Israel will retain control over the use of the waters of the Jordan River and Lake Kinneret. The border area will be demilitarized along a 1:4 ratio (in terms of territory) in Israel’s favor. According to the terms, Syria will also agree to end its support for Hezbollah and Hamas and will distance itself from Iran.
Wow. Brilliantly done. Unfortunately, when it came time to move the discussions to the next level, Israel balked. As Haaretz notes, the negotiations broke down because of “Israel’s refusal to hold talks on an official level – and a Syrian refusal to restrict the talks to an academic level.” In other words, Syria was ready to go forward with the agreement and negotiate at a high level, and the Israelis were not.

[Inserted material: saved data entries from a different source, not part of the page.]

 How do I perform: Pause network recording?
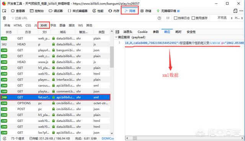(x=168, y=18)
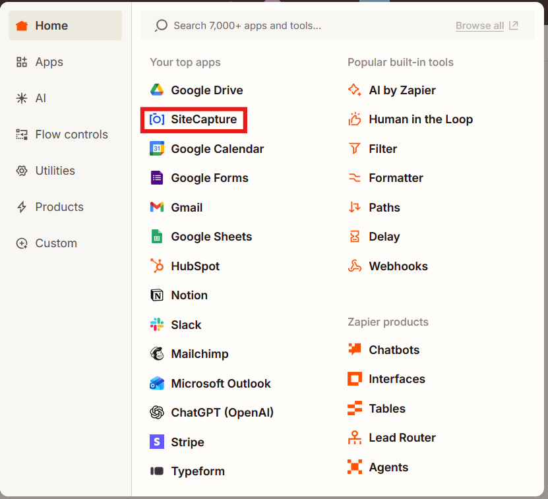Click the Google Drive icon
The height and width of the screenshot is (499, 548).
tap(157, 90)
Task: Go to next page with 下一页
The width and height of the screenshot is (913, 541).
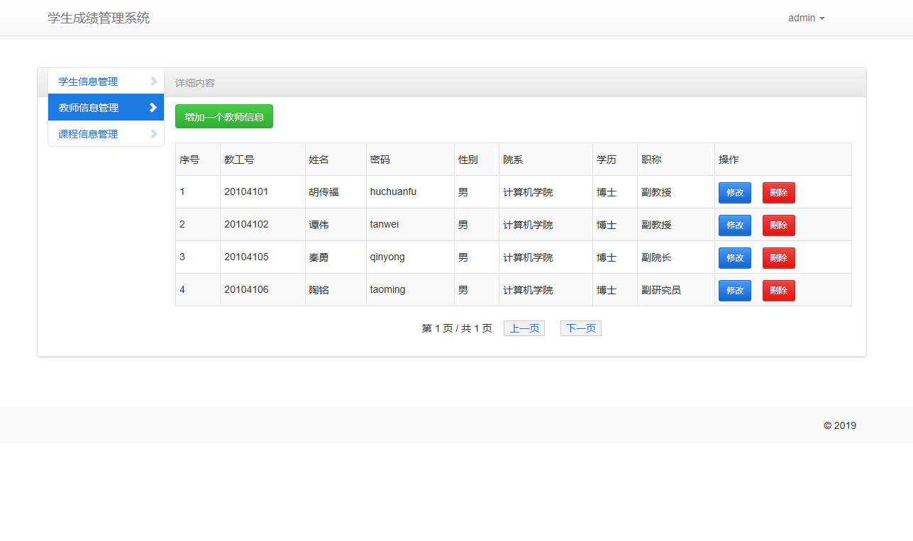Action: tap(580, 328)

Now, most recently, we have a new push for peace. Or that’s at least how it looks. In the past few months, both the Syrians and the Israelis have made encouraging noises about their desire for a deal. Assad has said as much several times, as have other Syrian officials; Olmert and a number of top Israeli officials have indicated their willingness to negotiate as well. There have also been rumors that Turkey’s Erdogan government is acting as a third-party mediator to facilitate the resumption of talks.
But several factors have arisen that complicate this opportunity. First, both sides, probably in an effort to build up their “bargaining position,” have pre-empted any negotiations with overt military posturing. Israel is widely believed to have been the instigator of an aerial bombing against Syria last year in response to reports of the construction of a nuclear reactor. The Israeli Mossad is also thought to have been behind the recent assassination of Hezbollah’s top military operator, Imad Mughaniyeh, who was killed in Damascus. Meanwhile, the IDF has launched massive military drills in order to test their troops “preparedness.” Syria, for its part, has continued to build up Hezbollah and Hamas. They have also been engaged in “unusual troop movements” and have done some military drills of their own. None of this lays the groundwork for good-faith negotiations.

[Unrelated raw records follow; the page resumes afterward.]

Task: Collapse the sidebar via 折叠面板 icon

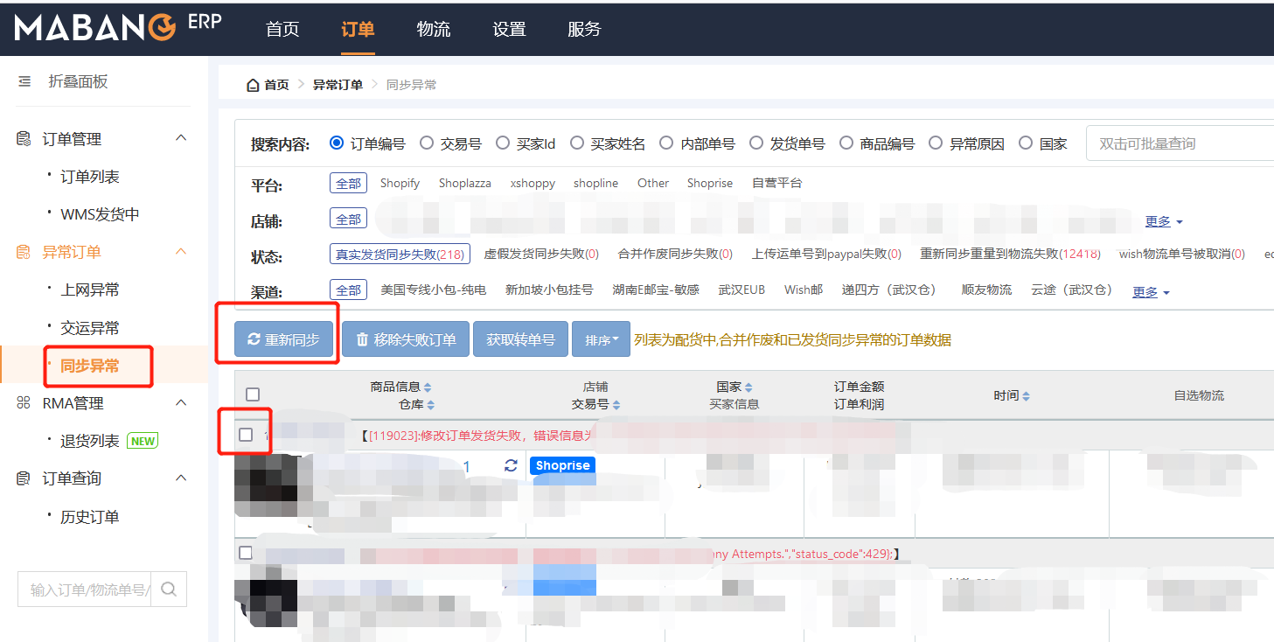Action: tap(24, 80)
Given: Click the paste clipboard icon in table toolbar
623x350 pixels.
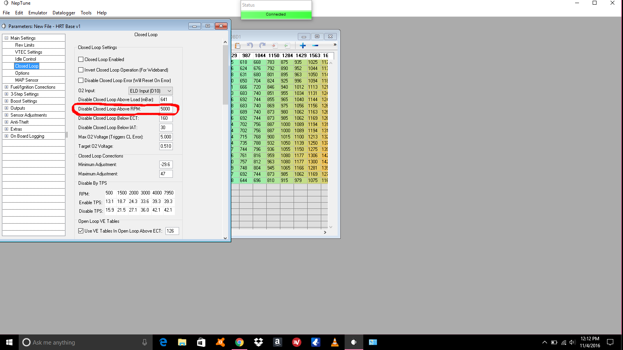Looking at the screenshot, I should (238, 46).
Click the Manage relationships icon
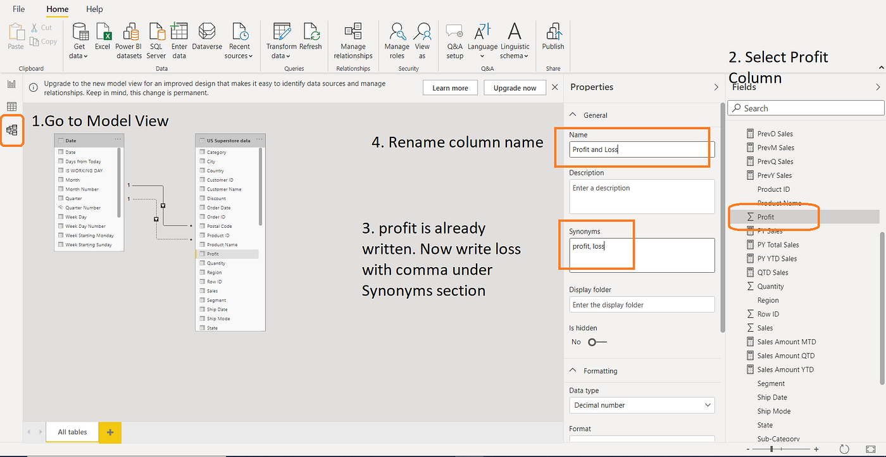The height and width of the screenshot is (457, 886). 353,38
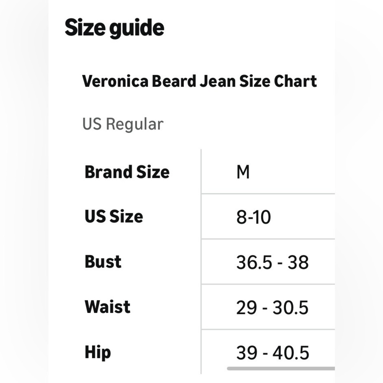Click the word guide in heading
This screenshot has height=383, width=383.
click(137, 29)
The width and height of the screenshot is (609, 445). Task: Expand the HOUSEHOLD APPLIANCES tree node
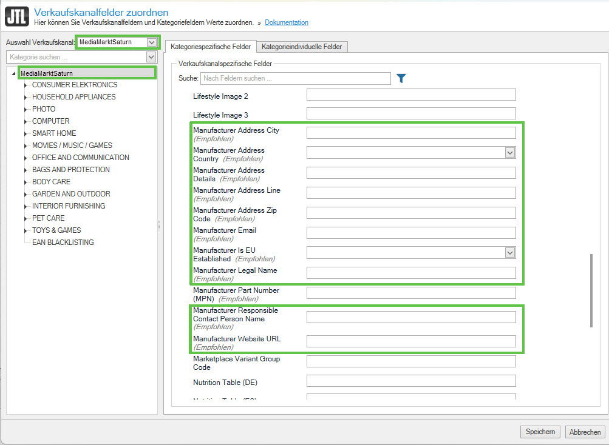coord(26,97)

The second complicating factor is the Bush administration’s disinterest in a peace deal. The American policy has been to isolate – not engage – with Damascus. I have read some accounts which suggest that American officials have strongly discouraged the Israelis from talking with Damascus, or engaging in any long-term agreement with them. According to the view held by this administration, such a deal would undercut the prospects for a free and stable Lebanon and “legitimize” the Assad administration’s bad behavior. This may be the most significant issue blocking the resumption of peace talks. The third factor is also important, however. Israelis have said that they won’t talk with the Syrians unless a range of preconditions are met. Damascus would have to cut ties with Hezbollah, Iran, and Hamas in order for discussions to even begin. An outrageous request, for sure, equivalent to asking North Korea to dismantle its nuclear weapons program before the six-party talks even got underway. The Syrians, not surprisingly, have said that they won’t give up their bargaining chips in exchange for nothing. They argue that talks should start with no preconditions. The Olmert administration has also kept open the possibility of secret talks, while the Syrians have demanded that they be made public.

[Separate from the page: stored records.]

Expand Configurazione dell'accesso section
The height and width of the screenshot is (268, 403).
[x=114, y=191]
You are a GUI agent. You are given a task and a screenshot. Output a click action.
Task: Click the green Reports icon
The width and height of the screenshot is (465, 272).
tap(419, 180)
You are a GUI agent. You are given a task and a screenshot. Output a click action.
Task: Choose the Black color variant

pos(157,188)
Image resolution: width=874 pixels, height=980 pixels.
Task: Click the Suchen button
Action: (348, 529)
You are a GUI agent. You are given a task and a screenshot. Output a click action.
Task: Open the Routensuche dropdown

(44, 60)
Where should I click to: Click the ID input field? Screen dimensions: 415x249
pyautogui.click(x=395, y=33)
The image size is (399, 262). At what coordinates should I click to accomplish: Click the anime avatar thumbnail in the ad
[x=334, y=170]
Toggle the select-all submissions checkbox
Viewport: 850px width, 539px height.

These three factors – particularly the opposition of the Bush administration, on which Olmert’s government is so reliant – are likely to doom the possibility of any breakthrough in Israeli-Syrian relations…at least in the near future. What is encouraging, however, is that a strong framework for a future agreement does indeed exist. With a different American administration, and with a strong Israeli government, peace need not be far down the line.